**** DOCUMENT EXCERPT

Other ordinal approaches include ensemble decision tree and random forest models [19, 38] based on a weighted entropy function for selecting the predictors in the tree that reflect the magnitude of potential classification errors. A different approach based on conditional ordinal random field model was proposed for context-sensitive modeling of the facial action unit intensity by answering the context question in terms of temporal correlation between the ordinal outputs [21].

1.3 Limitation of state-of-the-art

Similar to the regression model, the main problem of standard ordinal classification approaches based on regression is the lack of a direct relationship between the prediction error of the regression model and the misclassification error. A different problem arises for the cost-sensitive penalty approach where there is the need to have a priori knowledge of the task in order to properly define the cost matrix. Accordingly, the ordinal binary decomposition approaches are highly influenced by how the overall problem is decomposed and how the results of all decompositions are aggregated into a single final classification. Some recent work in literature tried to overcome these problems by learning a single model for solving simultaneously individual binary classification tasks. However, these methodologies only model a static relationship among the ordinal classes that originate on how the problem is decomposed in binary subtasks. The threshold-based models proposed in literature often require multiple hyperparameters for setting the ordinal probability thresholds. Indeed, most of the state-of-the-art threshold-based approaches require highly demanding optimization procedures, which do not always guarantee optimal convergence and robustness against outliers.

The most related work to our proposal is the paper [37] that introduced the CLMs and quadratic weight kappa for solving an ordinal problem. The main differences with our work lie in the (i) loss function we adopted, (ii) the different hyperparameters (i.e., slope) we learned in the learning process, (iii) a different unexplored task we aim to solve (AQC task) and (iv) the multiple objectives we aim to achieve, i.e., both an increase in generalization performance and also mitigation of unwanted bias related to the geometry. Indeed, we solved the ordinal problem by modeling the cumulative distribution of the AQC classes through the hyperparameters we learn in the CLM. Moreover, in our work, we exploited the standard cross-entropy loss for solving the ordinal AQC problem. As we shall see in results section, our deep ordinal model performs favorably over the CLMs for deep ordinal classification in [37].

********

▶ [WORK TO DO]
[1] According to the ordinal classification excerpt, why does the cost-sensitive penalty approach pose a difficulty? Answer in one to three sentences.
[2] Answer these questions using the ordinal classification excerpt:
(a) What did the paper cited as [37] introduce for solving an ordinal problem?
(b) Which loss function did the authors use for the ordinal AQC problem?
(c) For what purpose was the approach based on a conditional ordinal random field model proposed?
[3] Extend the ordinal classification excerpt, beginning after its final sentence.

**** DATASET EXTRACT

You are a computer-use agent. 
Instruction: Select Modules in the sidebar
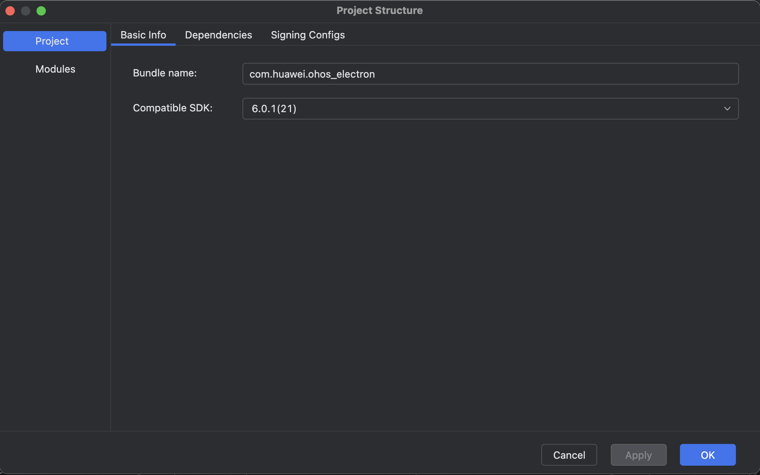point(55,69)
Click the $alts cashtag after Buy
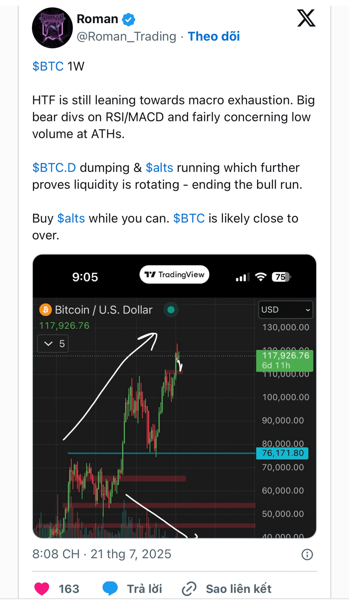 [71, 218]

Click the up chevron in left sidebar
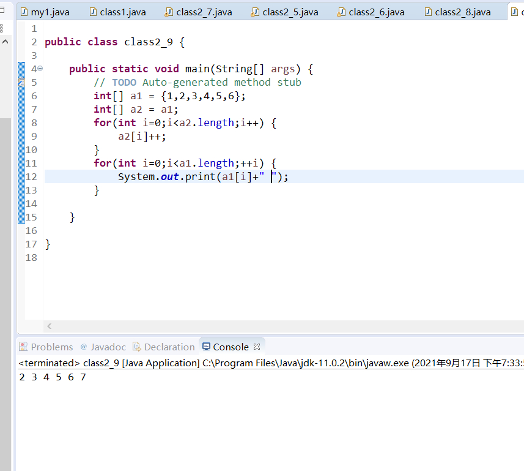coord(5,42)
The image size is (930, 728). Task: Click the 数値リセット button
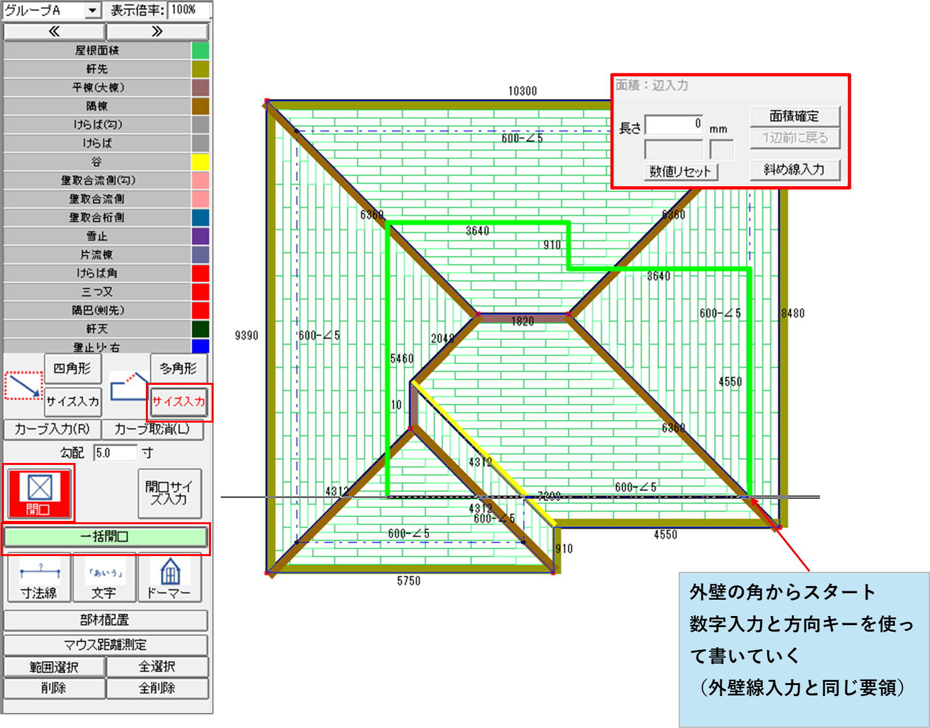[x=681, y=172]
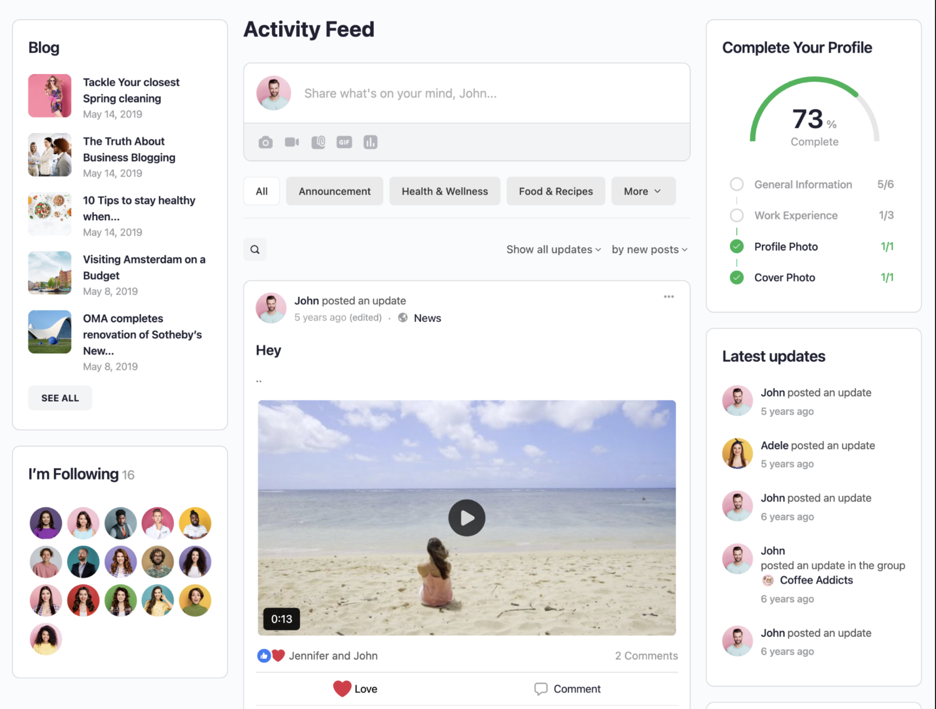Open the Show all updates dropdown
The height and width of the screenshot is (709, 936).
pos(553,250)

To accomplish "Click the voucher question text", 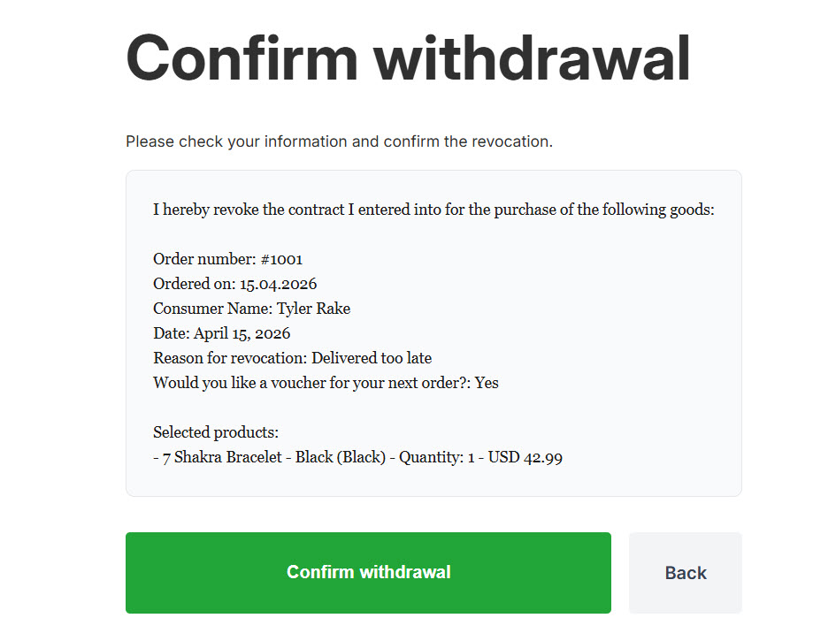I will click(311, 383).
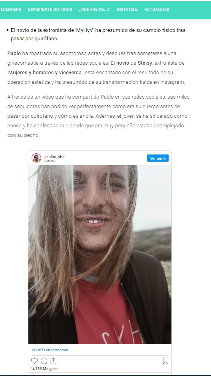Share the Instagram post using the share icon

(x=53, y=361)
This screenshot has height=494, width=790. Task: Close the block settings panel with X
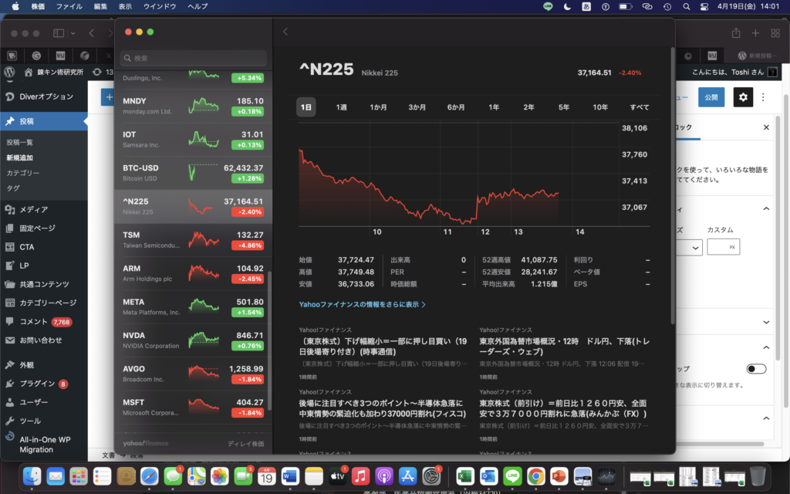point(766,127)
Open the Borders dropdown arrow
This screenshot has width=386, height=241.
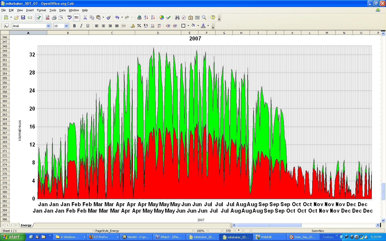(188, 26)
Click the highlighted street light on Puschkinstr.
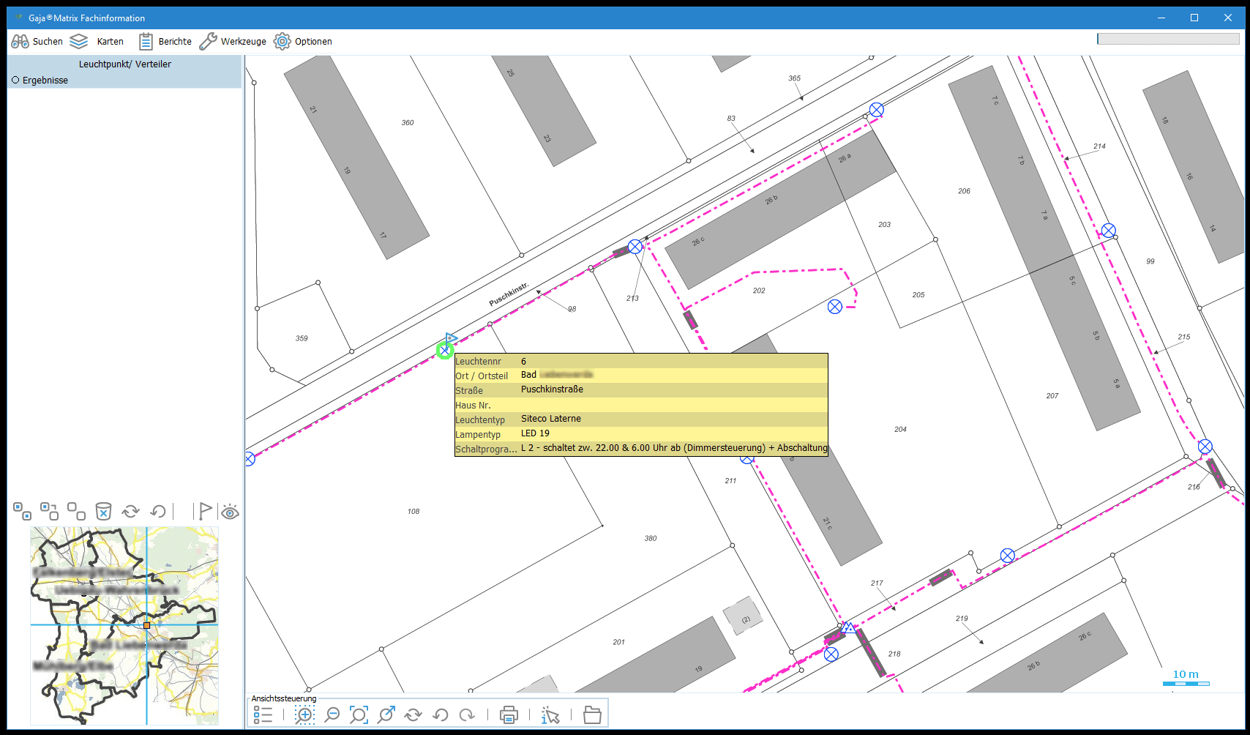1250x735 pixels. [x=444, y=351]
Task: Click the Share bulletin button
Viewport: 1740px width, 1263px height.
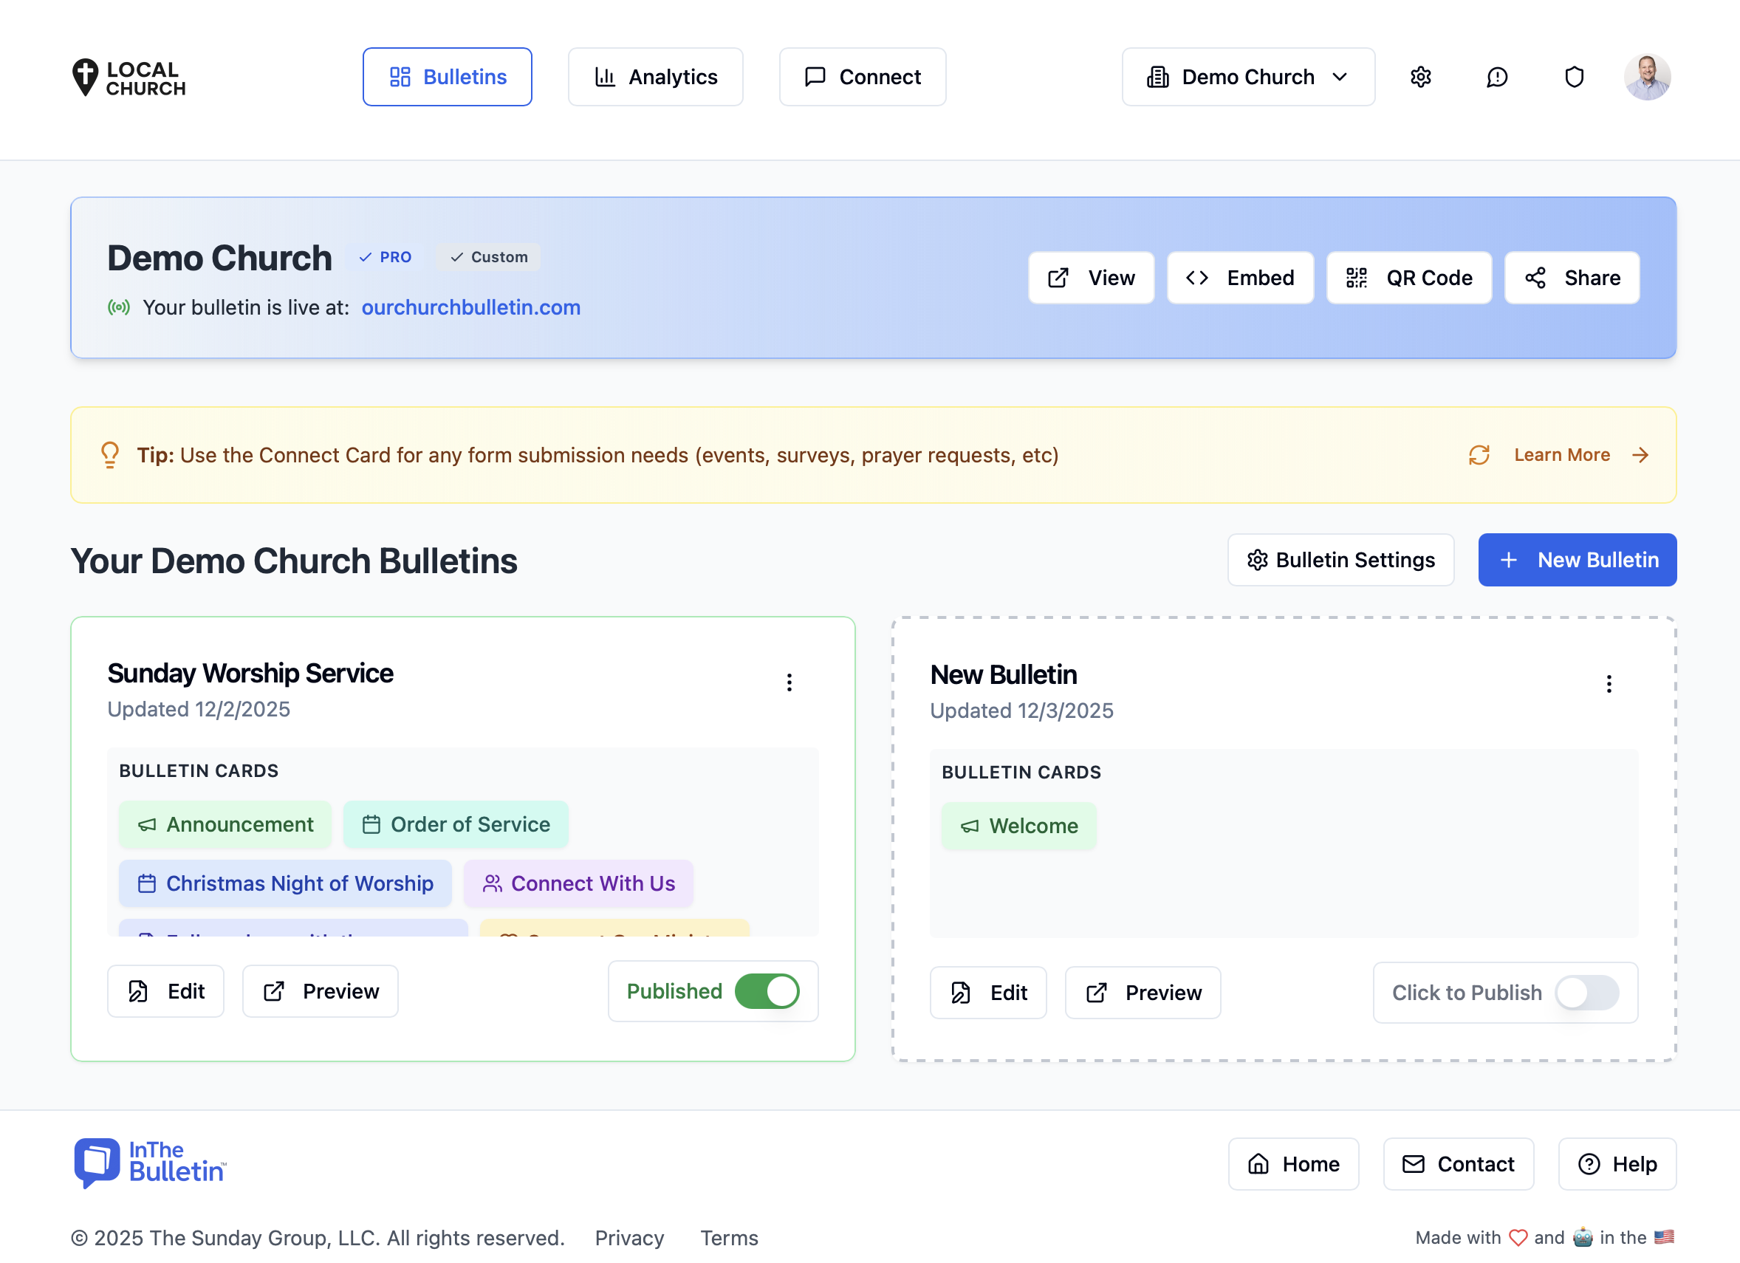Action: click(x=1571, y=278)
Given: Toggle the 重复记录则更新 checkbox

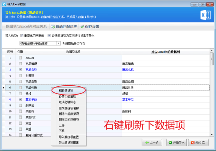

********

▶ [PER-TASK ANSWERS]
[1] The cost-sensitive penalty approach requires a priori knowledge of the task. Without that knowledge, the cost matrix cannot be properly defined.

[2]
(a) It introduced the CLMs and quadratic weight kappa.
(b) They used the standard cross-entropy loss.
(c) It was proposed for context-sensitive modeling of facial action unit intensity.

[3]
1.4 Main contributions

To summarize, the main contributions of this paper are:

  • the introduction of a deep learning methodology for ordinal classification specifically tailored for solving a topical and unexplored challenge on Industry 4.0, i.e., the aesthetic quality control classification. We introduced a novel dataset for the evaluation of wooden stocks. The task at the basis of the overall project originated from a specific company’s demand;

  • the introduction of a deep learning methodology for ordinal classification based on cumulative link model and categorical cross-entropy. We demonstrated how there is a sort of redundancy between the maximization of an ordinal loss and the modeling of cumulative distribution. The proposed approach overcomes this limitation by combining categorical cross-entropy with the cumulative link model and imposing the ordinal constraint via the thresholds and slope parameters. The introduction of the slope is effective in order to model the transient between adjacent cumulative link functions.

  • the demonstration on how the proposed methodology is able from one side to reduce misclassification errors among distant classes (which is a relevant aspect for the real use case) and from the other side to reduce the bias factor related to the geometry. This fact has been demonstrated through an insightful explanation of the proposed DL behavior on the most discriminative shotgun parts. The ordinal constraints allow the network to learn the characteristics that properly describe the quality of shotgun (i.e., wood grains), rather than other confounds/bias characteristics (e.g., geometry).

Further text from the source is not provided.